Interview: Ooredoo CEO Dr Nasser Narafih

While many Middle East telecom operators dived into the M&A game with gusto prior to the global financial crisis, this zeal for expansion was marred by numerous over-priced licences and flawed acquisitions, some of which continue to weigh on the balance sheets of their acquirers.

But this was a situation that Qatar’s incumbent telecom operator, Ooredoo, managed to avoid. The operator, which has a presence in some 14 countries in the Middle East, North Africa and South East Asia, now appears to be reaping the benefits of a more careful approach to expansion.

In June, Ooredoo added to its international presence when it won one of two mobile licences in Myanmar, a country that is widely viewed as one of the last remaining green field opportunities in the mobile sector.

Indeed, with a mobile penetration rate of less than 10 percent, according to US research firm IDC, Myanmar holds significant potential for Ooredoo. But with the country suffering from grossly underdeveloped infrastructure, deploying a network in the country will be no mean feat.

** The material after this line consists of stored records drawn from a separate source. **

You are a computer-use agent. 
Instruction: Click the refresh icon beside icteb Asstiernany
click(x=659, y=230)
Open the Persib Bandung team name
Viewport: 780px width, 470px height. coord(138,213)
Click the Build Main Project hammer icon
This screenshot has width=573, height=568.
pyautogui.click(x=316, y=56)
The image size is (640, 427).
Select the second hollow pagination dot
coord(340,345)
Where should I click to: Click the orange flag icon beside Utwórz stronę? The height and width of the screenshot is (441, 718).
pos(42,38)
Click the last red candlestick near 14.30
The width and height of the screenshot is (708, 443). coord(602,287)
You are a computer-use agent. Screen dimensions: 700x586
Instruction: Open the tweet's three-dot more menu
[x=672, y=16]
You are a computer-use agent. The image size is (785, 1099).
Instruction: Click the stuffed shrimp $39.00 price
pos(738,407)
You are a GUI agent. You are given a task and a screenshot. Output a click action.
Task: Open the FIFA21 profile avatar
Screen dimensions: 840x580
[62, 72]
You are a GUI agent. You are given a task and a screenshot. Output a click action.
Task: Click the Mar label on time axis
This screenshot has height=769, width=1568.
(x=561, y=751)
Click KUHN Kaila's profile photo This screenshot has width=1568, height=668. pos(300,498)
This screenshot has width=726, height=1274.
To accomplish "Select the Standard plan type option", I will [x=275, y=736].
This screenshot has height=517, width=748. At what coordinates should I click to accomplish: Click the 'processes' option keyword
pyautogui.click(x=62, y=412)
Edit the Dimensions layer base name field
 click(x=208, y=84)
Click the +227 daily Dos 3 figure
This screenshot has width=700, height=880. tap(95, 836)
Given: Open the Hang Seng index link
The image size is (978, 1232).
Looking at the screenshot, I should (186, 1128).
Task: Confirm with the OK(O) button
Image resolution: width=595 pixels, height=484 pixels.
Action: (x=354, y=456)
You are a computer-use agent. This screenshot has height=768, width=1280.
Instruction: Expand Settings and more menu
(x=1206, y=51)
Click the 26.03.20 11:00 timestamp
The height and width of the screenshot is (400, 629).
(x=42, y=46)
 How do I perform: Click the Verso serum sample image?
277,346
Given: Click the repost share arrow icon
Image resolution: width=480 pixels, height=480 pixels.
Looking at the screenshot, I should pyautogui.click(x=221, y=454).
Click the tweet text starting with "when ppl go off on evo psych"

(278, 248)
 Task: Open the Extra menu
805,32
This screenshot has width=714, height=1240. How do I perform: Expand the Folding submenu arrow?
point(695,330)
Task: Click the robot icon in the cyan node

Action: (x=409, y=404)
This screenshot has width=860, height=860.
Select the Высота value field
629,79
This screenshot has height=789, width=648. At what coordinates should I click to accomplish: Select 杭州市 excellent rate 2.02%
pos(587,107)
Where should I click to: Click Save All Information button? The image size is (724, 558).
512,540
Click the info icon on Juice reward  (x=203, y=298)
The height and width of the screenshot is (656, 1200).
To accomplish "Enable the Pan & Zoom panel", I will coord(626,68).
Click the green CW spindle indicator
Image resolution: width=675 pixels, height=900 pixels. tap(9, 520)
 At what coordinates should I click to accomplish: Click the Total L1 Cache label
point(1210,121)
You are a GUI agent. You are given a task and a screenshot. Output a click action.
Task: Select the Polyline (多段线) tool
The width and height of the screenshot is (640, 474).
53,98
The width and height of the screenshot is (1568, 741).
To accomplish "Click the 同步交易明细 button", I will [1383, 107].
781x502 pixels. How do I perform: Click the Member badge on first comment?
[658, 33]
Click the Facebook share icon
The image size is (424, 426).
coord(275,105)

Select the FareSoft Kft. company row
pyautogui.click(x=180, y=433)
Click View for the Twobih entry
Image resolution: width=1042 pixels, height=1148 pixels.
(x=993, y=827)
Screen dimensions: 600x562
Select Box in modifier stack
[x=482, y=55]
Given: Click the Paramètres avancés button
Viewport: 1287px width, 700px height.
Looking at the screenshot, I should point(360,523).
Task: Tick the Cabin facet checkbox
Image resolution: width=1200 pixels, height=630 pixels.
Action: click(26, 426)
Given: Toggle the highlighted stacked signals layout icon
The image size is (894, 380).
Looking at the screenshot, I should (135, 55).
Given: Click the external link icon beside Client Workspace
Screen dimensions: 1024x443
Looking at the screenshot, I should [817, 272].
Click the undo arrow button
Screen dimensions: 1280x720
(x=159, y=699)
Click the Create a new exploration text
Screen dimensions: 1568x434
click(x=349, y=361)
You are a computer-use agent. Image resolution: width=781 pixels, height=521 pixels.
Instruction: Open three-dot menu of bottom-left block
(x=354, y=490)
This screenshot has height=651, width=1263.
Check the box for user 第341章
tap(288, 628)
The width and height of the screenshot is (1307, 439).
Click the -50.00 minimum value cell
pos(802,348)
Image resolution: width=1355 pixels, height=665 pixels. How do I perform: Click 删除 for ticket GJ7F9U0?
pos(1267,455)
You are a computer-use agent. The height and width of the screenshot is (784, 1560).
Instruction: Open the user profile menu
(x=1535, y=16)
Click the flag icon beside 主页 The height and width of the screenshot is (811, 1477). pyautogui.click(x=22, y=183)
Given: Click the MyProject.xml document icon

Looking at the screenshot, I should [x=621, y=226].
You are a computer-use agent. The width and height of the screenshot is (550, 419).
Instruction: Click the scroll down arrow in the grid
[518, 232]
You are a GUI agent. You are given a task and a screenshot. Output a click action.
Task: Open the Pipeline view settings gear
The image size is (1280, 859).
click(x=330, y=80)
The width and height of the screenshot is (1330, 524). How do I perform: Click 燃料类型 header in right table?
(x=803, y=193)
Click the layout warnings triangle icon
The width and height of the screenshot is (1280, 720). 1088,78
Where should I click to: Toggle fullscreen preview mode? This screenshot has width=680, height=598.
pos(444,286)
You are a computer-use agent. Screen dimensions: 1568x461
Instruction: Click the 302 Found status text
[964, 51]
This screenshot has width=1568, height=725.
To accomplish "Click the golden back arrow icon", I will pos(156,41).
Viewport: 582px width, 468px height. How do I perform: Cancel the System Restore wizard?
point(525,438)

To this end, Ooredoo has wasted no time in Myanmar and already has a team on the ground in the country, led by seasoned telecoms CEO, Ross Cormack, who was responsible for establishing Ooredoo’s operation in Oman in 2004.

“We already have a team there, more than 120 people on the ground now,” says Dr Nasser Marafih, Group CEO of Ooredoo. “We are in the process of looking how to build the operation. There are many challenges because this country still has very low penetration and there are issues with power and building infrastructure.”

In a bid to keep a lid on deployment costs and to hasten the rollout, Ooredoo is preparing to adopt an approach that would have scarcely been conceivable in the telecoms sector just a few years ago. The operator has been in discussions with Norway’s Telenor Telecom, which won the second Myanmar mobile licence, about potentially sharing the cost of building cell towers.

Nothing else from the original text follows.